Distributed Set Processing with Shard-Query

Can Shard-Query scale to 20 nodes?

Peter asked this question in comments to to my previous Shard-Query benchmark. Actually he asked if it could scale to 50, but testing 20 was all I could due to to EC2 and time limits. I think the results at 20 nodes are very useful to understand the performance:

I will shortly release another blog post focusing on ICE performance at 20 nodes, but before that, I want to give a quick preview, then explain exactly how Shard-Query works.
Query response time from 1 to 20 nodes

Yes, Shard-Query scales very well at 20 nodes

Distributed set processing (theory)

What is SQL?

As you probably know, SQL stands for “structured query language”. It isn’t so much the language that is structured, but actually the data. Every SQL statements breaks down into a relational algebra equation. In Algebra you learn that some operations are “distributable”, that is, you can split them up into smaller units, and when you put those units back together the result is the same as if you didn’t take it apart. Projection, GROUP BY, SUM, COUNT, MIN*, and MAX* are distributable. With a little elbow grease, all non-distributable aggregate functions (AVG,STDDEV,VARIANCE,etc) can be decomposed into distributable functions using simple substitution rules.

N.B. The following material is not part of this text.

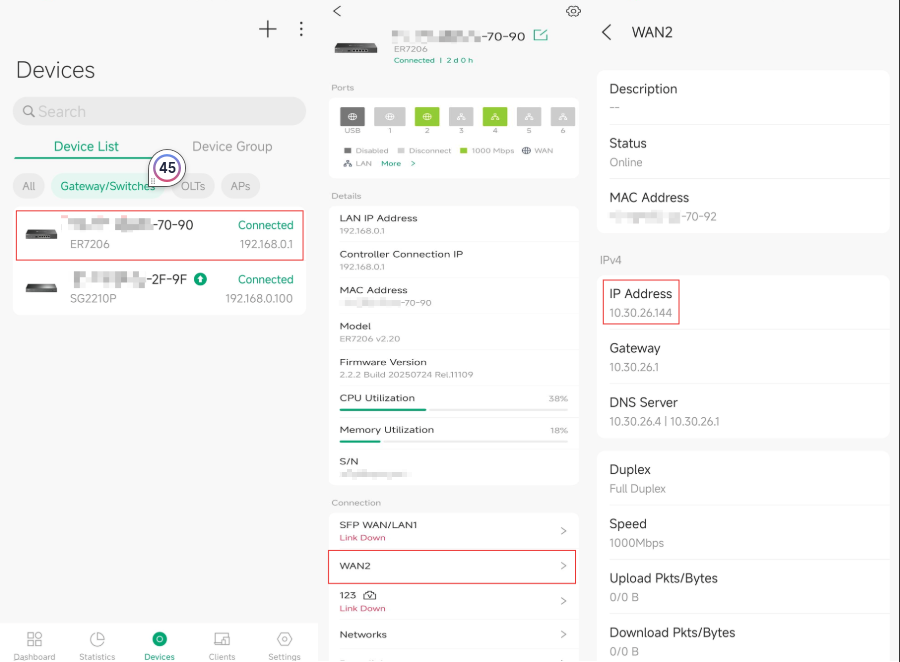This screenshot has width=900, height=662.
Task: Select the All filter chip
Action: [29, 186]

So, to recap, every SQL query is really a cleverly disguised relational algebra mathematical expression. With relational algebraic substitution, every aggregate expression, even non-distributable ones, can be broken into distributable sub-expressions.

What is a result set?

This isn’t really a trick question. The “result set” is a SET created by the output of a relational algebra expresion. Relational algebra expressions always produce sets as output. Just to drive it home, SQL is relational algebra, and this algebra only operates on sets. The next important thing to understand about SQL is that it is declarative. That is, you tell the database what you want but not how to get it. Most distributed engines work with rows. They break the queries up into the lowest level sets possible (rows) which doesn’t makes much sense to me, since SQL is set oriented. I just said repeatedly that SQL doesn’t work on rows! Why would you break this paradigm by passing around rows instead of sets? From a distributed processing standpoint, rows are the worst case for performance. Optimal mathematical performance requires operations on reduced sets. Keep in mind, that rows based systems work well but still, these systems are much farther from optimal than working directly with relational algebra.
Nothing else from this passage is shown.